Adolescent puis jeune adulte, Milan se rendra au Rwanda. Il fera la connaissance avec étonnement de sa grand-mère, de Sartre, de la petite Stella, de sa mère Eusébie et sa grand-mère Rosalie. Il découvrira les rues de Kigali, le jacaranda du jardin de Stella et les rives du lac Kivu à la frontière congolaise. Le jeune homme prendra conscience du silence pesant encore sur les victimes et des maux continuant à hanter le peuple rwandais. Il découvrira également les gatacas, juridictions populaires mises en place par le gouvernement. Il sera question pour lui d'appréhender la violence de l'Histoire, la libération nécessaire de la parole et la soif de vengeance.

 

J'ai aimé découvrir en profondeur et avec recul - car Milan est né après le génocide des Tutsi - l'histoire du Rwanda. Gaël Faye l'aborde avec pédagogie et clarté narrative. J'ai cependant regretté que l'on sente autant l'intention explicative derrière les mots. Cela reste un roman intéressant, incarné et poignant. Il exhume avec douceur et douleur les silences, les défiances et les espoirs d'un pays profondément marqué par l'horreur du génocide. Et, au-delà, traite de la question des origines et du sentiment d'appartenance.

 

Bien plus tard, au milieu de la nuit, je fus réveillé par l'odeur âcre de la fumée et les cris des pompiers, à quelques mètres de notre maison, derrière le muret en pierre du jardin. Je me levai en toussant pour fermer une fenêtre laissée entrouverte. Depuis ma chambre, je pouvais apercevoir de hautes flammes dans les marais salants. Le spectacle était beau et terrifiant. C'est là que je l'ai remarquée. Debout au milieu du jardin, pieds nus dans l'herbe, une chemise de nuit blanche, immobile et seule. Sa silhouette se détachait en une ombre énigmatique à la lueur vacillante des flammes.
Nous étions en juillet 1994. Au moment où j'observais ma mère de dos qui regardait la nuit en feu, un génocide prenait fin dans son pays natal. Je n'en savais rien.

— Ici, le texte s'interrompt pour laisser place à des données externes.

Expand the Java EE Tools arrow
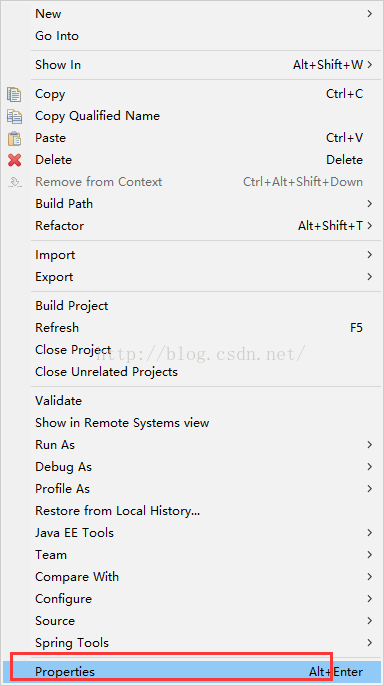The height and width of the screenshot is (686, 384). (370, 533)
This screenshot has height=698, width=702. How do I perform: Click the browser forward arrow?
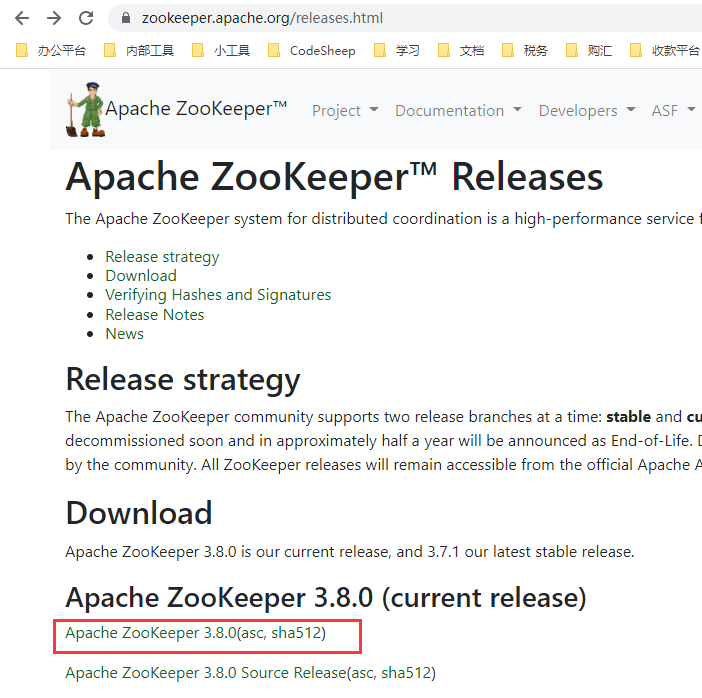coord(54,18)
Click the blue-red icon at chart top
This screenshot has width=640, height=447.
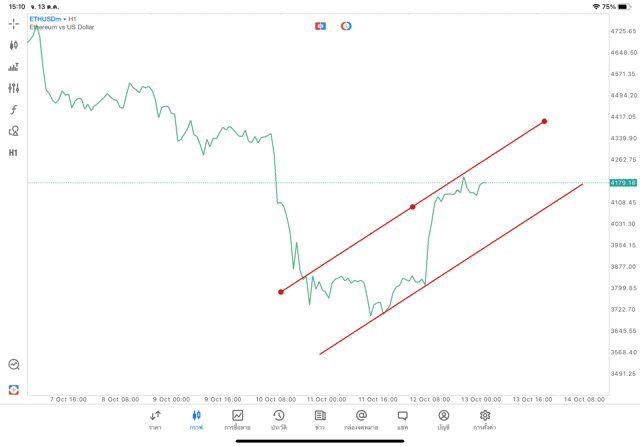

Elle s’est reculée dans sa chaise, maintenant tout à fait sur la défensive.
- Il n’y a rien à comprendre. Je suis partie depuis bientôt quarante ans. Ce n’est plus mon pays. J’ai choisi ma vie, j’ai choisi de tourner la page, qui est-ce que ça gêne ?
- Moi, Maman. Ça me gêne parce que je ne connais pas la page que tu as tournée. Tu ne me l’as jamais lue.
- Arrête avec cette métaphore ridicule.
- Mais c’est toi qui viens de l’utiliser !
- Milan, tu m’embêtes avec tes questions.
- Et toi avec tes silences, Maman.

J'avais envie de m'enfuir, de quitter cette terre de mort et de désolation. Après tout, je n'appartenais pas à ce monde, ma mère m'avait mis en garde, je ne l'avais pas écouté. J'aurais voulu l'appeler, m'excuser de n'en avoir fait qu'à ma tête et la remercier d'avoir essayé de me protéger de cette histoire dont elle connaissait le hideux visage. Cette idée me traversait, puis je pensais aussitôt à Claude, à Eusébie, à Stella, et quelque chose se fissurait en moi qui laissait passer un soleil insensé, la possibilité, malgré tout, de la vie et de la beauté.